Danforth pega a assinatura, verifica os olhos de novo pra se certificar
se não tem mais vida, põe o contrato e o envelope na mão e
acompanha Herman até a porta, empurrando de leve pra descer a
escada. Bagley simplesmente se recosta na cadeira com um vasto
sorriso de satisfação e fica observando enquanto Danforth passa os 18
restantes pelo espremedor. Seria difícil dizer aonde vão parar todos
aqueles culhões, mas não há que negar, mais dia menos dia, todo homem deixa de ter culhões, os que deixam com maior facilidade
estão rotulados de "casados e com filhos" ou "idade superior a 40".
Assim recostado, enquanto Danforth vai espremendo um a um,
Bagley presta atenção nas conversas:
- É duro achar emprego para um homem da minha idade, ah puxa se é!
Outro canta:
- Oh, baby it's cold outside.
Outro:
- Já estou cansado dessa vida de bookmarker e cafetão, indo sempre
parar na cadeia. Preciso de segurança, segurança...
Outro:
- Tá certo, me diverti feito doido. Agora...
Outro:
- Não me especializei em coisa nenhuma. Todo homem devia se
especializar, não me especializei em nada, o que é que vou fazer?
Outro:
- Já estive em tudo quanto é país - graças ao exército - e sei como são
as coisas.
Outro:
- Se pudesse começar tudo de novo, ia ser dentista ou barbeiro.
Outro:
- Estão sempre desenvolvendo romances, contos e poemas que escrevo.
Que merda eu não posso ir pra Nova York e ficar puxando o saco de
tudo quanto é editor! Não há ninguém com mais talento do que eu,
mas sem pistolão não adianta! Se me contento com qualquer tipo de
trabalho indigno de mim, é por que sou gênio!
Outro:
- Tá vendo como sou bonito? Olha o meu nariz! As orelhas! O cabelo! A
pele! O meu modo de ser! Viu? Tá vendo como sou bonito? Tá vendo
bem? Sabe por que ninguém vai com a minha cara? É porque eu sou
bonito. É tudo inveja. Só por inveja. Pura e simplesmente.
O telefone toca de novo.
- AGÊNCIA DE EMPREGOS SATISFAÇÃO GARANTIDA. Bagley, às suas
ordens. Você o quê? Precisa de um mergulhador? Filha da mãe! Como?
Ah, desculpe. Lógico, evidente, temos dezenas de mergulhadores
desempregados. As duas primeiras semanas de pagamento ficam pra
agência. 500 semanais. Perigoso, sabe, muito arriscado mesmo.

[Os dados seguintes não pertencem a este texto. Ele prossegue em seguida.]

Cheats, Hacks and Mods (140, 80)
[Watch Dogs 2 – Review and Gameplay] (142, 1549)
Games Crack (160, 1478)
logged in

Cracas, caranguejos, tudo mais... algas marinhas, sereias nas rochas.
Polvos. Amarras. Resfriados. É foda, sim. As 2 primeiras semanas de
salário são da agência. Se depois acharem que ele não serve, nós é
que pagamos 200 dólares pra vocês. Por quê? Por quê? Se um
passarinho vem e bota um ovo de ouro na sala da frente da tua casa,
você pergunta POR QUÊ? Pergunta? Vamos lhe mandar um
mergulhador dentro de 45 minutos! Qual o endereço? Ótimo, ótimo, ah
sim, ótimo, é perto do edifício Richfield. Sim, eu sei. 45 minutos.
Obrigado. Passe bem.
Bagley desliga. Já está exausto e o dia mal começou.
- Dan?
- Sim, boneca?
- Me traz um que tenha tipo de mergulhador. Bem barrigudo. Olhos
azuis, um chumaço de pelos no peito, calvície prematura, bastante
estóico, meio corcunda, míope e os primeiros prenúncios, ainda
ignorados, de câncer no esôfago. Qualquer mergulhador é assim. Todo mundo sabe como é. Agora traz um.
- Tá legal, seu cabeça de merda.
Bagley boceja. Danforth desprega um do varal. Traz o infeliz até a
mesa, onde fica parado, de pé. No rótulo se lê "Barney Anderson".
- Oi Barney - diz.
- Bag, onde é que eu estou? - pergunta Barney.
- Na AGÊNCIA SATISFAÇÃO GARANTIDA.
- Pô, estou pra ver dois safados com mais cara de vigaristas do que
vocês!
- Porra, Dan! Qual é?
- Passei quatro vezes pelo espremedor.
- Eu te respondi que tem alguns que são duros de roer!
- Isso é pura conversa, seu burro de merda!
- Quem é que é burro de merda?
- Vocês dois - responde Barney Anderson.
- Quero que você passe três vezes o rabo deste aí no espremedor. - diz
Bagley.
- Tá bem, tá certo, mas primeiro vamos fazer um teste.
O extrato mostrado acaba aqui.